README documents the layout, prerequisites (cargo + uv + ffmpeg, no ORT_DYLIB_PATH needed because ort 2.0.0-rc.12's default features include download-binaries + copy-dylibs), the canonical fixture set (dia's parity fixtures, intentionally not copied), the parameter alignment table (named defaults match upstream silero-vad 6.2.1 exactly), and the off-by-one silence threshold finding in detail.

fix(detector): silence threshold counter matches upstream silero-vad

The silence-counter in SpeechSegmenter::push_probability evaluated silence_samples = current_sample - silence_start AFTER the current frame's contribution had been added to current_sample, while upstream Python silero-vad evaluates the equivalent sil_dur_now = cur_sample - temp_end BEFORE the current frame is consumed. The crate's counter therefore fired one model frame (32 ms at 16 kHz / 512-sample windows) early — at the default
min_silence_duration_ms = 100, the crate closed a segment after 4 consecutive low-probability frames where Python tolerates the dip and closes after 5.

Switch the comparator to frame_start.saturating_sub(silence_start), mirroring Python's cur_sample - temp_end evaluated before the frame is consumed.
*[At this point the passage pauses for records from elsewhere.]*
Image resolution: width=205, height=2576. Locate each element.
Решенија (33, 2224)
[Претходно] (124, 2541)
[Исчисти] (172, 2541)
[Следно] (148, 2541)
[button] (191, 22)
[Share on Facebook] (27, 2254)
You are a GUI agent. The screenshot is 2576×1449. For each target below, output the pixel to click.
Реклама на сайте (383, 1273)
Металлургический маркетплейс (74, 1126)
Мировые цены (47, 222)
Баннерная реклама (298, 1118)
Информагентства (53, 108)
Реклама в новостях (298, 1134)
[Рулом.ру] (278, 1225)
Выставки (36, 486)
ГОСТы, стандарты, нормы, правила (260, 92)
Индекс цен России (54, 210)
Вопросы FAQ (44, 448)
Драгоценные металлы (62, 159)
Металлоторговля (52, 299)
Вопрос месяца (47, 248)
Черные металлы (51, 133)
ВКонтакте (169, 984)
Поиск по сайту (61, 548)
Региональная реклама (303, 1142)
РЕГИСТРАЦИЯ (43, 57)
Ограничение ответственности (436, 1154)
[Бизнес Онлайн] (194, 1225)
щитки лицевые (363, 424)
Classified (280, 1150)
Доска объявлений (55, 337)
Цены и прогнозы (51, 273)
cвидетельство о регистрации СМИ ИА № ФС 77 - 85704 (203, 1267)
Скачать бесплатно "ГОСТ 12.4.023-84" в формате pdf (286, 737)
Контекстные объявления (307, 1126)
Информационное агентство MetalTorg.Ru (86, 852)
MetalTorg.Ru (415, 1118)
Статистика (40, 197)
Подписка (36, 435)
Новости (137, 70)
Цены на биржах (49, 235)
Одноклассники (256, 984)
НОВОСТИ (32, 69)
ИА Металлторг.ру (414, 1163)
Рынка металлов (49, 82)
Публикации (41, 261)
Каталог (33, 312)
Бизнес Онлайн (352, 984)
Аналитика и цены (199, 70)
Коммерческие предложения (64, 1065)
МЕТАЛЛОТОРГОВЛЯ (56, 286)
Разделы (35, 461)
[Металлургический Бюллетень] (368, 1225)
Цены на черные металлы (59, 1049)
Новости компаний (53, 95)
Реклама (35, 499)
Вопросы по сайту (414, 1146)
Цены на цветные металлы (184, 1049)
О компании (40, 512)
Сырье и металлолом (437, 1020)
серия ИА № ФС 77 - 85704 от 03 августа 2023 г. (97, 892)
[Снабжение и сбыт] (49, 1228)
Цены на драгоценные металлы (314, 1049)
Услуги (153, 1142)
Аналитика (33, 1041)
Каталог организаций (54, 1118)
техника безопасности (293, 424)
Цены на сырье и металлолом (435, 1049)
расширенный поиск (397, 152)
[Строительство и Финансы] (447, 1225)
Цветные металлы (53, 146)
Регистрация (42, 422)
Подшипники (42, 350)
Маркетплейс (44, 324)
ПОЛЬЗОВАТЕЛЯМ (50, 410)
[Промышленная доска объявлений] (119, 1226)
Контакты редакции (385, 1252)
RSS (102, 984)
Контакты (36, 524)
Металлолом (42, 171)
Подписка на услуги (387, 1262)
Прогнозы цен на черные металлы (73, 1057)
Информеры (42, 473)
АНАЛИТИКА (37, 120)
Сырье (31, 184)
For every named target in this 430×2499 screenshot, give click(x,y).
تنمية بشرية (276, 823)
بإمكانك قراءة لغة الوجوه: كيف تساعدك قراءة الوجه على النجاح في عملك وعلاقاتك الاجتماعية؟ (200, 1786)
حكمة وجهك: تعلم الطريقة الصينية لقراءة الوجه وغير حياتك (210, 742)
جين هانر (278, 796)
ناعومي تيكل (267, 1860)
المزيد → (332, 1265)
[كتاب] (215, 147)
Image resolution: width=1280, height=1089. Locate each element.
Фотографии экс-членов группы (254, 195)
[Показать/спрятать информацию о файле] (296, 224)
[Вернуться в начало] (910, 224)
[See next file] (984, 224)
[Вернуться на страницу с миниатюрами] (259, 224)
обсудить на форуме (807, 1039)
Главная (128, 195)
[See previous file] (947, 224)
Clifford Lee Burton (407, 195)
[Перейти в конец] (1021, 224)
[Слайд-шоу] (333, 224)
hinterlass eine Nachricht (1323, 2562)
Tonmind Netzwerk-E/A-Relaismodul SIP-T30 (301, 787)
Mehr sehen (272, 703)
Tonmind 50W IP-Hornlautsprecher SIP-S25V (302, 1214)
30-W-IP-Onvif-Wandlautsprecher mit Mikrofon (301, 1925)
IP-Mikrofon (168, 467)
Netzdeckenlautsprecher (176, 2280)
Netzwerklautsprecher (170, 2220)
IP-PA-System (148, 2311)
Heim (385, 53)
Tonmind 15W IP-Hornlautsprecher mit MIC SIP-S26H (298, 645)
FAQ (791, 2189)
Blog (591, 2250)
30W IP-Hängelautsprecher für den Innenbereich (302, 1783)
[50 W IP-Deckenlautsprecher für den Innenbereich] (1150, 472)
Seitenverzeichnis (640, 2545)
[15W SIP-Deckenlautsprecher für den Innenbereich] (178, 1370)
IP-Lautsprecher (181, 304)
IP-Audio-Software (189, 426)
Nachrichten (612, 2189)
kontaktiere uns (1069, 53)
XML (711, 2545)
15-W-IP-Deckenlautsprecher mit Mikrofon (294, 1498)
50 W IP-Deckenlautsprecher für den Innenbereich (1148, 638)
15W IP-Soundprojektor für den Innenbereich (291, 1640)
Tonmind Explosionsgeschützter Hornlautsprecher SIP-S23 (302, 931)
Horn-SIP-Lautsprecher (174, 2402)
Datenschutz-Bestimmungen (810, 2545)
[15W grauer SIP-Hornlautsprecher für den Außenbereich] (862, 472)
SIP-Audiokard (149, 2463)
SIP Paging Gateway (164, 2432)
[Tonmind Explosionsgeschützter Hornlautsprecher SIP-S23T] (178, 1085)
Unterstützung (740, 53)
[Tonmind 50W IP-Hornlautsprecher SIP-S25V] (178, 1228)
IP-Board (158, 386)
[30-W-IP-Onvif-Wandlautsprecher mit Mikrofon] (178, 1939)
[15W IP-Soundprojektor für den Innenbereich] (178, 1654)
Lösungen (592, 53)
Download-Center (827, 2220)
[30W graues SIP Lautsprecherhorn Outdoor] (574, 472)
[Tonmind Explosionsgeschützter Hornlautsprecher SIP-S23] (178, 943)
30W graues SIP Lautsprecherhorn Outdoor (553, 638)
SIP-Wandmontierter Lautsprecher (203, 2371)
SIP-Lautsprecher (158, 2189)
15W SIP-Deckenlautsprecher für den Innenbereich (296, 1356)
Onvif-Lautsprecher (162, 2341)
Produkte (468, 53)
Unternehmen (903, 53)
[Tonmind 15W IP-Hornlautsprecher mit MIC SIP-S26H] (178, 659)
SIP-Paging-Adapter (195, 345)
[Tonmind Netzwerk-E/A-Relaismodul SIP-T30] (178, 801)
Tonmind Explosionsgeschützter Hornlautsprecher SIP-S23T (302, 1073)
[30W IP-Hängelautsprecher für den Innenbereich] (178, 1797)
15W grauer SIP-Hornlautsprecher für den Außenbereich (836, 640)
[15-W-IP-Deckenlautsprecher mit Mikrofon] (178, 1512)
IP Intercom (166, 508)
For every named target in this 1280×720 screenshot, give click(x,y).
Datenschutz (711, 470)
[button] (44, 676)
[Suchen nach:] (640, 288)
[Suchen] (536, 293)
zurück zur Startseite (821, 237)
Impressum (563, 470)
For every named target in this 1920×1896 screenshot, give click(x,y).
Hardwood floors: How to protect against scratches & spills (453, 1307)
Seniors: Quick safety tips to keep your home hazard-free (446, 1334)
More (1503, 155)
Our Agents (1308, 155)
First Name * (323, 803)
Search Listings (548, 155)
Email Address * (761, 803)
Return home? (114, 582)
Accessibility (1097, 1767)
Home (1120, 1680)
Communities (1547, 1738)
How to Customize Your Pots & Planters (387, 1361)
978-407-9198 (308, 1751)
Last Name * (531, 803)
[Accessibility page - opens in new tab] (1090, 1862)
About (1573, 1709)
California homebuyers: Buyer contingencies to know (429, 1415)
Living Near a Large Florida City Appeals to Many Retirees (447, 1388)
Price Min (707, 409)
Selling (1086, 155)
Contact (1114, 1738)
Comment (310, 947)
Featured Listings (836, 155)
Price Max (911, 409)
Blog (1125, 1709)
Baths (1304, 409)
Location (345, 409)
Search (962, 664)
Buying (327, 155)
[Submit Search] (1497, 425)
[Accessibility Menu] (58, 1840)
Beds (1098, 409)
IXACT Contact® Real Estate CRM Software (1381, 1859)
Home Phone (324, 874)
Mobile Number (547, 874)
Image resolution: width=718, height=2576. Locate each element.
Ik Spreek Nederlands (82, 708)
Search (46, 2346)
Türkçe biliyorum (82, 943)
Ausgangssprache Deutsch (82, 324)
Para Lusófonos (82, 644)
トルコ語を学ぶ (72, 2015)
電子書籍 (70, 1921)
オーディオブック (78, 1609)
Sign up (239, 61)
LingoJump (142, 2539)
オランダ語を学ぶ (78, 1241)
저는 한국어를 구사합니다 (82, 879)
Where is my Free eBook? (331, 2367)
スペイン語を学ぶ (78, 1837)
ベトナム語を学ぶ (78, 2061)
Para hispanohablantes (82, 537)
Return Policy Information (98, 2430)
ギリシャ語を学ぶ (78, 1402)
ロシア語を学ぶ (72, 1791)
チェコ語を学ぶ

Same correction applies to the
min_silence_at_max_speech_samples comparator on the same line block, which used the same off-by-one counter.

Audit existing tests:

  • middle_band_frames_do_not_reset_tentative_end and min_speech_duration_is_checked_before_padding extended their trailing silence runs by one frame so the close still fires via push_probability under the corrected counter.
  • force_split_during_silence_closes_without_restarting raised its max_speech_duration ceiling by one frame so the max-speech split still fires after max_split_end has been recorded by the silence-counter logic.
  • All updated tests document the change in their docstrings, citing the parity harness in tests/parity/ as motivation.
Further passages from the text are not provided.